Bob is now probably the most difficult patient in the ward as he is mobile 95% of the time and will not engage in any activity for longer than a minute. This means he is in the main hallway day and night and often tempted to enter the wards. Bob heads for the locked glass doors every 10 minutes and shakes at them and tries to find a way out of the hospital. The doors were recently fixed but are now once again broken as Bob had ripped the doors apart in a rage and damaged the closing mechanism. Bob has been allocated a ‘nurse special’  24 hours per day (refer ‘nurse special’ post). They follow him for 8 hours at a time and try and interact with him and keep him out of trouble.

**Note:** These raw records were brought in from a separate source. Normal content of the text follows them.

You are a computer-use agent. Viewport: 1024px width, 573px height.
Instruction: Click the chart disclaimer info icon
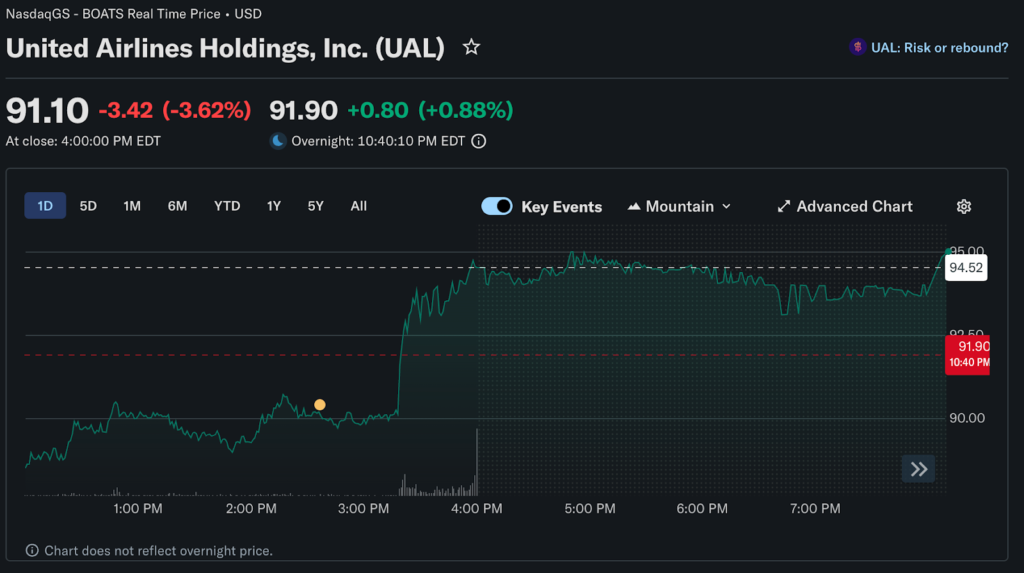[x=32, y=551]
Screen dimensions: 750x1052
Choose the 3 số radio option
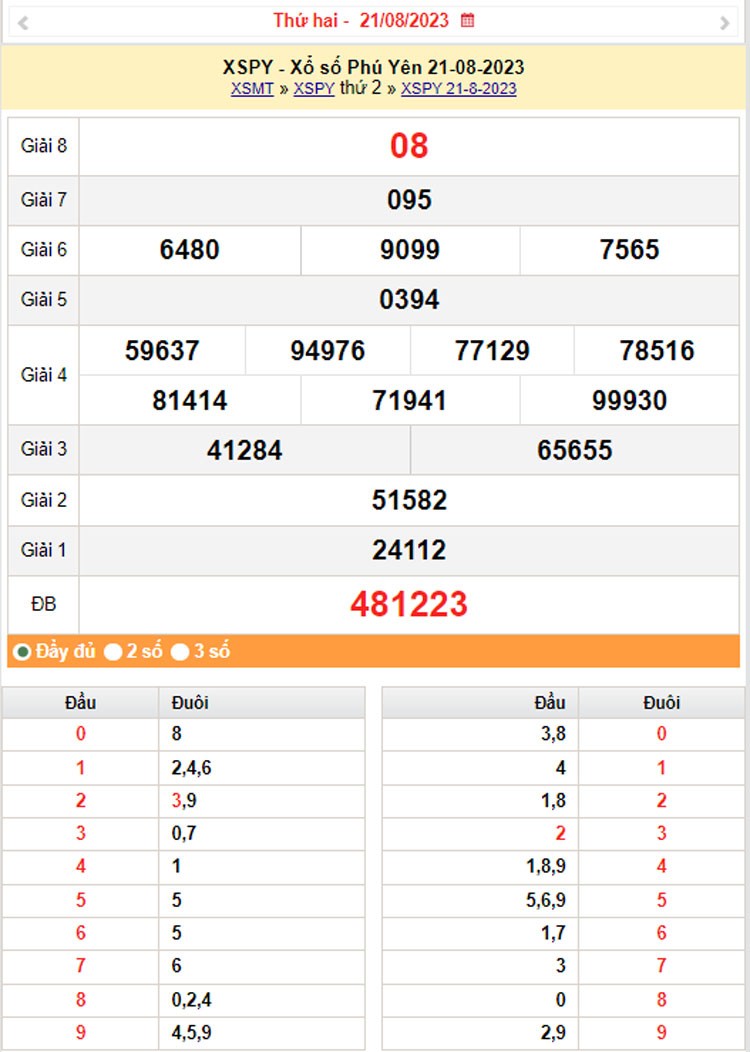[x=180, y=652]
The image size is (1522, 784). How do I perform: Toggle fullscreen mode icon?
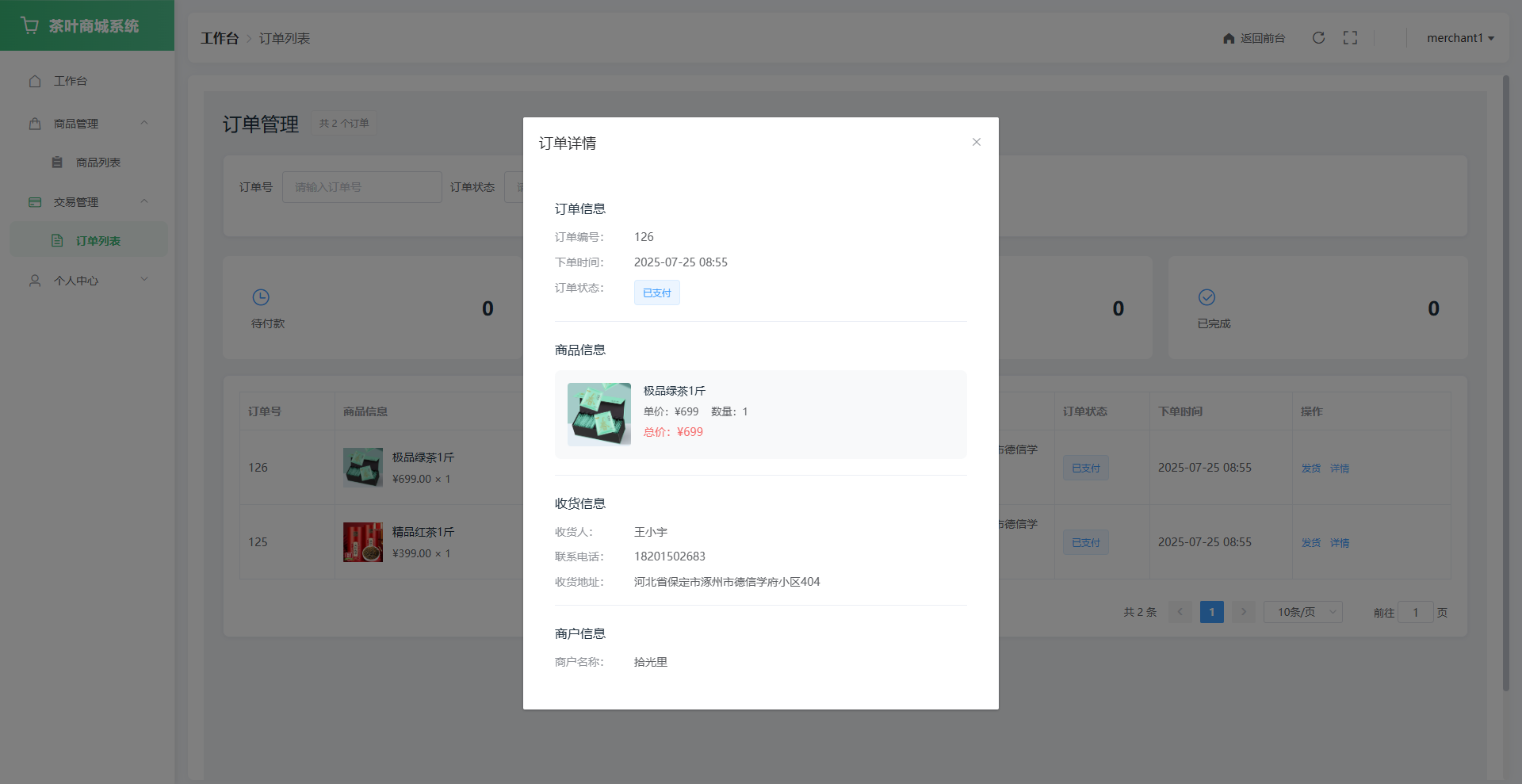pos(1350,38)

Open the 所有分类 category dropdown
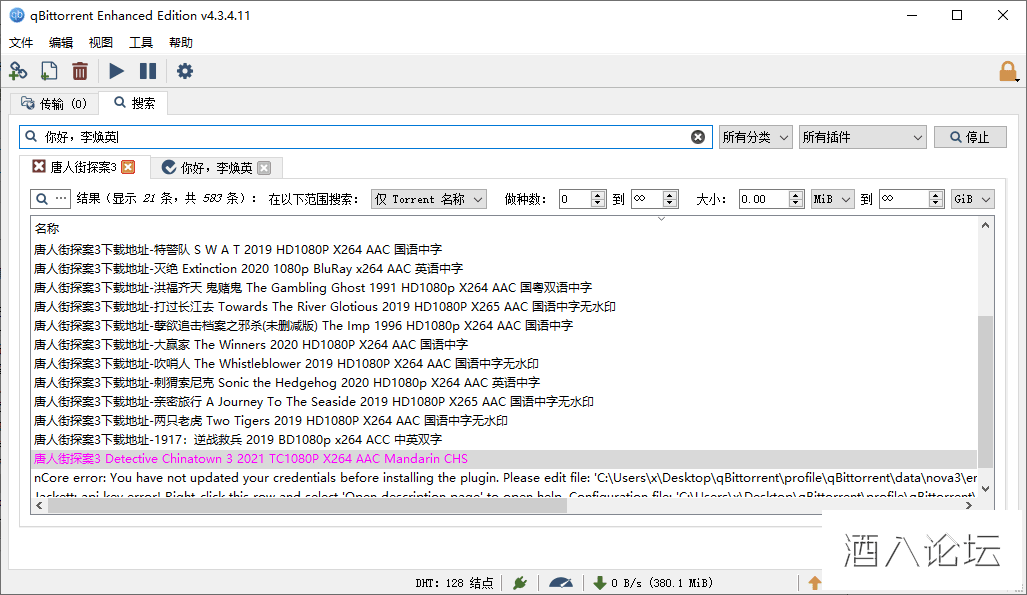pyautogui.click(x=755, y=137)
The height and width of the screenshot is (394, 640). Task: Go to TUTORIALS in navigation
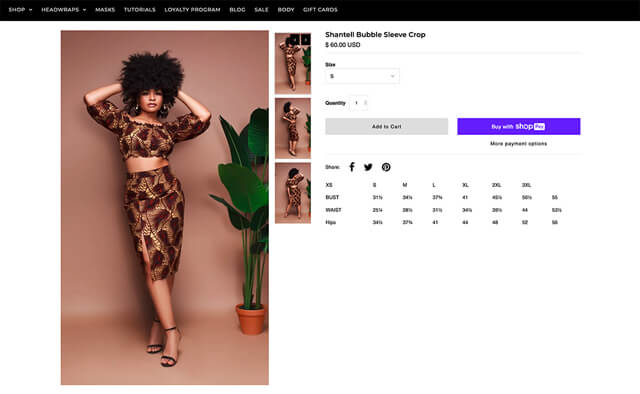[x=140, y=9]
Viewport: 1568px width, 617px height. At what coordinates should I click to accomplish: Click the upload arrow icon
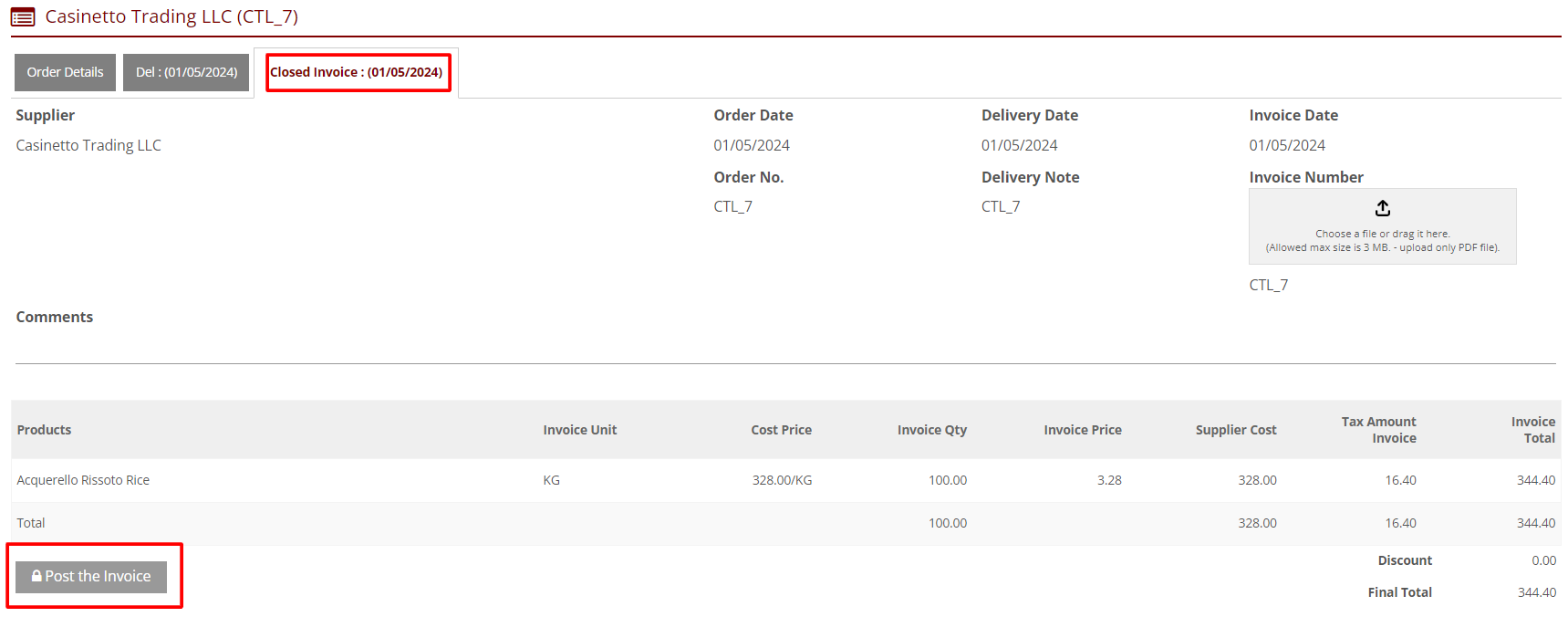1382,209
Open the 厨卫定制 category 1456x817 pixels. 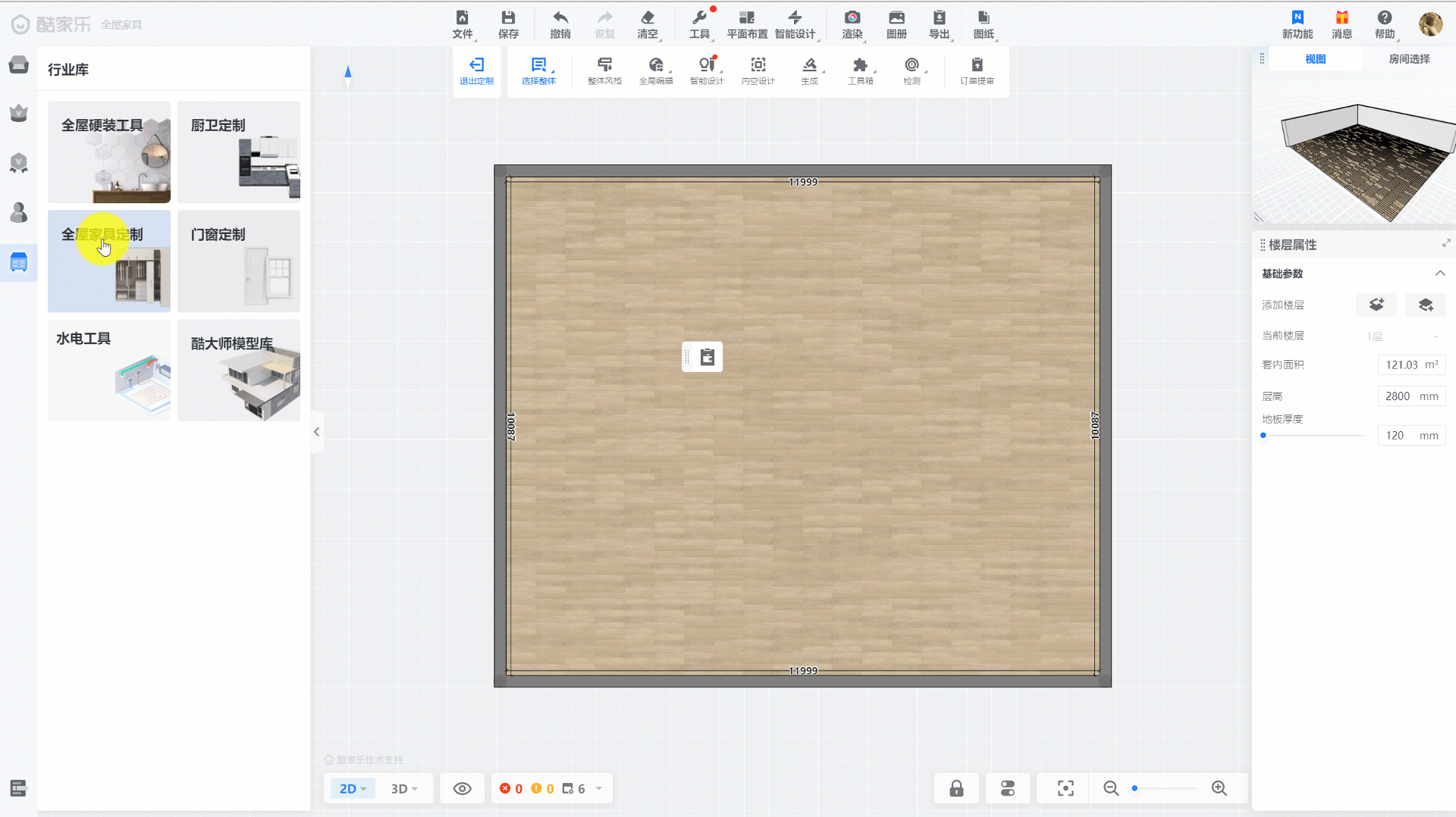[239, 152]
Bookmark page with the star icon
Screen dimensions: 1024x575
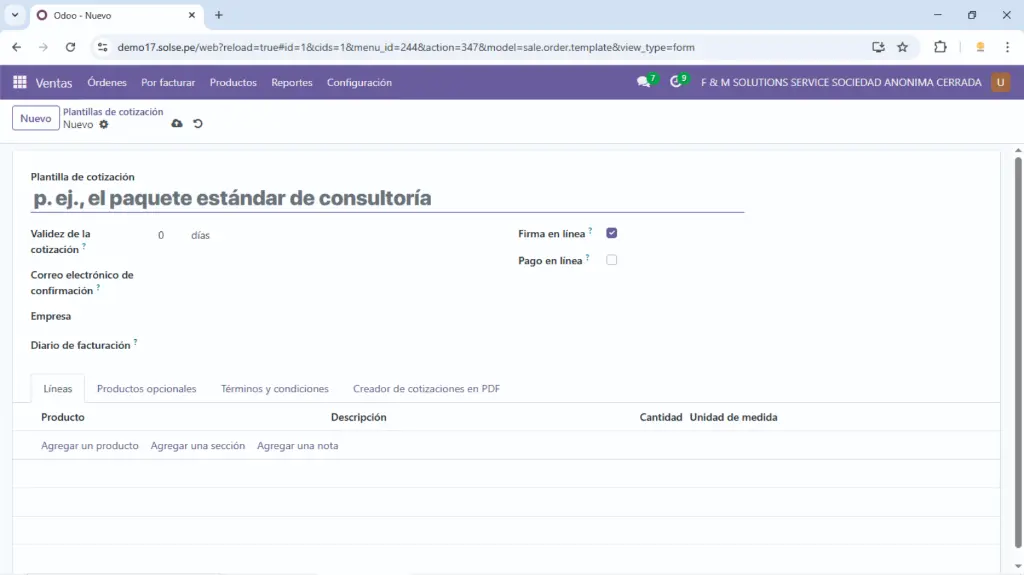(x=902, y=47)
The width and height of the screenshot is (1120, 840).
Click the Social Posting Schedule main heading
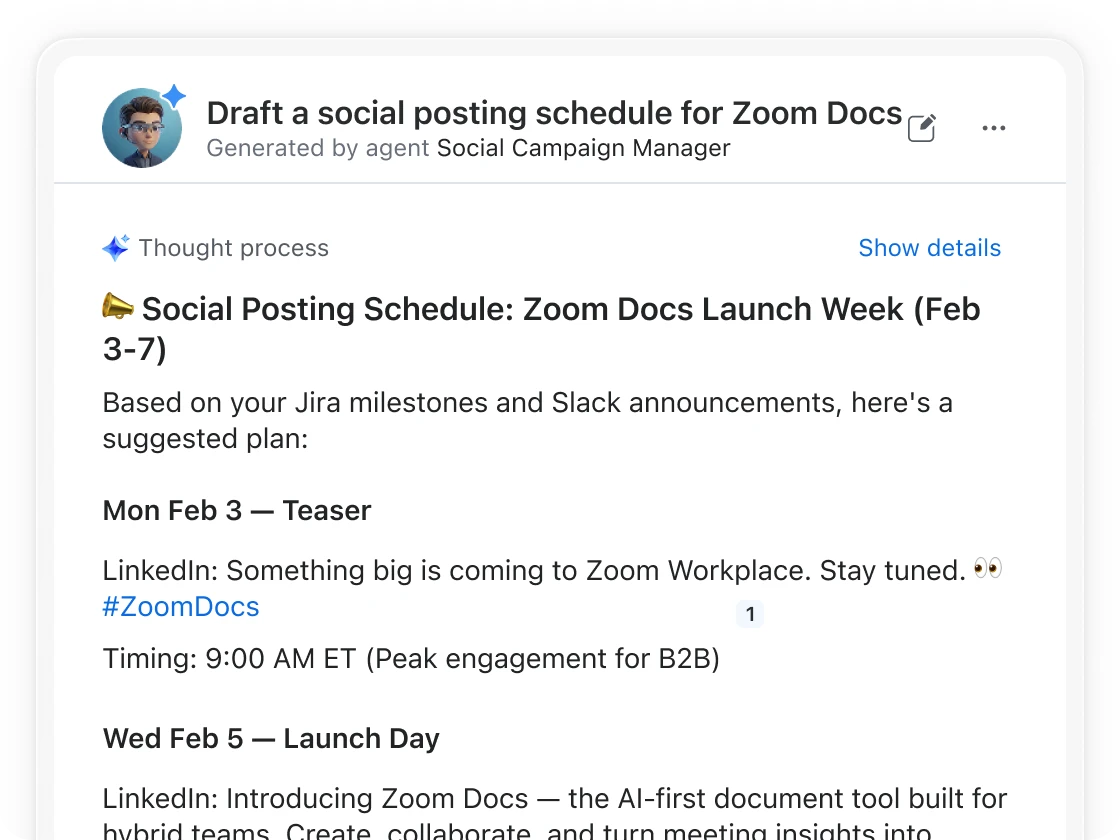point(541,329)
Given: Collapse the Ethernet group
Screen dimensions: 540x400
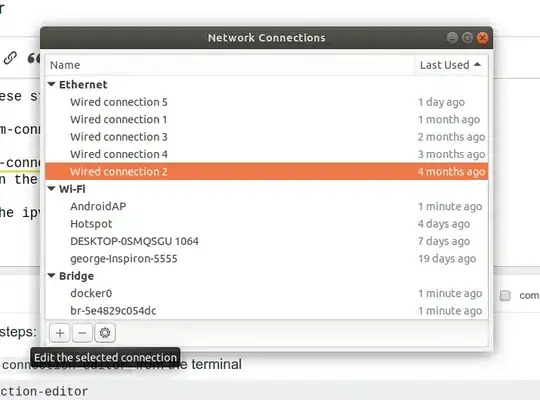Looking at the screenshot, I should coord(52,84).
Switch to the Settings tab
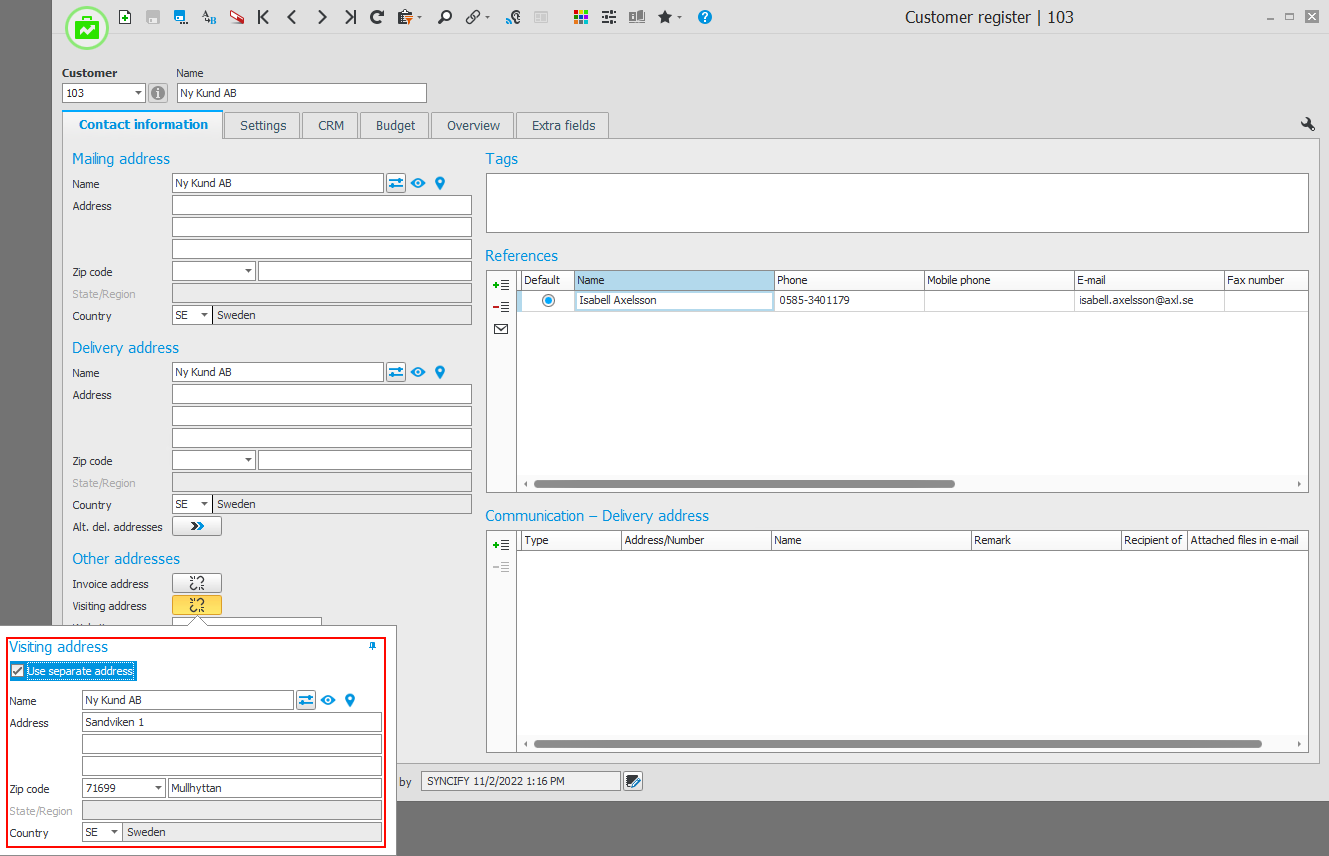 point(263,125)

Due to the decline of Dad’s brain his behaviour is nothing short of unpredictable and violent. I do not use the word violent lightly, but is the most accurate description this time round. He will lash out at whoever is in reach when his behaviours escalate and he is in need of medication to de-escalate them. We have timed the meds effectiveness and it takes 45 mins for the prescribed meds to take effect. This means the staff have to identify agitation early and get the meds into Dad before the ‘window of opportunity’ closes and he is too wound up to take them orally. Once the meds are in we have to distract him until they begin to take effect. This is a various tense time and we are all looking for signs of de-escalation. Extra staff tend to be drawn into the situation as Bob becomes verbally aggressive and yells out and hits out at people and the equipment.

Bob engages most people as he walks past them and often grabs at them. This is confronting for all and difficult to handle. His brain decline is at a stage where previous calming strategies no longer work, and he has very little reasoning. This means that changing his pants could take multiple attempts across 3-4 hours and we may not have any success at all. Showers used to be done daily in the nursing home by family members, however we now can rarely get Bob calm enough to have a shower in the hospital. We continue to attempt, but often his behaviour dictates how this goes. Nurses tell us patients from other cultures may not wash for weeks, but we continue to attempt each day regardless.